Pomimo zmniejszenia żagli, Pilgrim prędko płynął, Dick już przewidywał, iż trzeba będzie jeszcze je zmniejszyć, wstrzymywał się jednak z tem, dopóki wyraźne nie groziło niebezpieczeństwo. Według jego obliczeń, ziemia musiała być już niedaleko, czuwano też bacznie. Dick jednak nie spuszczał się na wzrok swych towarzyszy, wiedząc z doświadczenia, iż nawet najlepsze oczy, jeżeli nie są oswojone z morskimi horyzontami, zwłaszcza podczas mgły, nie potrafią odróżnić pierwszych zarysów lądu; to też sam rozglądał się wciąż po widnokręgu, ale nigdzie nie ukazywały się wybrzeża amerykańskie.
Dziwiło go to niewymownie i z kilku słów, wypowiedzianych przez niego, pani Weldon dostrzegła i zrozumiała jego zdziwienie.
Było dnia 9 marca. Dick stał na przodzie statku, obserwując morze, niebo, oraz maszty Pilgrima, które zdawały chwiać się od wiatru.
– Nic jeszcze nie dojrzałeś, Dicku? – zapytała go pani Weldon w chwili, gdy odjął od oczu lunetę.
– Nie, pani, a jednak horyzont zdaje się nieco rozjaśniać pod powiewem coraz silniejszego wiatru.
– Czy przypuszczasz, iż znajdujemy się już blizko wybrzeży amerykańskich?
– Tak jest, i to mnie tylko dziwi, iż ich jeszcze dostrzedz nie mogę – odpowiedział.
– Zdaje się jednak, iż Pilgrim nie zboczył z drogi?
– Nie zboczył od dnia, w którym opłakiwaliśmy nieszczęsnego kapitana Hull i jego marynarzy, t. j. od 10 lutego.

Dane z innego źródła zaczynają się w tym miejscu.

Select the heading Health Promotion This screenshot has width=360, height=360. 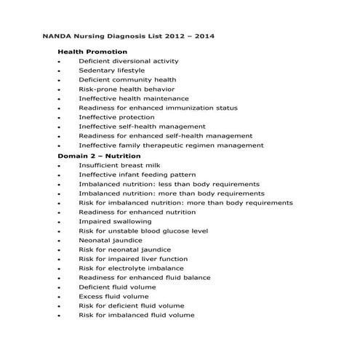(x=92, y=52)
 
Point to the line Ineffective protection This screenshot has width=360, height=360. (x=116, y=117)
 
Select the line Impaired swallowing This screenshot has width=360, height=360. (x=115, y=221)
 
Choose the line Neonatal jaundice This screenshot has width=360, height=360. (x=111, y=240)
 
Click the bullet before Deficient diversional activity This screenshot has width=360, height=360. (x=57, y=62)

Dziś mamy 9 marca; upłynęło więc od tego czasu dwadzieścia siedm dni.
– A w jakiejże wtedy znajdowaliśmy się odległości od wybrzeży amerykańskich? – zapytała pani Weldon.
– Prawie o cztery tysiące pięćset mil; w tym względzie mogę się mylić najwyżej o jakie dwadzieścia mil.
– A ileż mil przebywa Pilgrim dziennie?
– Od chwili wzmożenia się wiatru przebywaliśmy dziennie po sto osiemdziesiąt mil, i dlatego też pojąć nie mogę, iż jeszcze nie widać lądu, a najwięcej mnie dziwi, że dotąd nie spotkaliśmy ani jednego okrętu, które dość często żeglują w tych stref ach,
– Może omyliłeś się w obliczeniu szybkości Pilgrima?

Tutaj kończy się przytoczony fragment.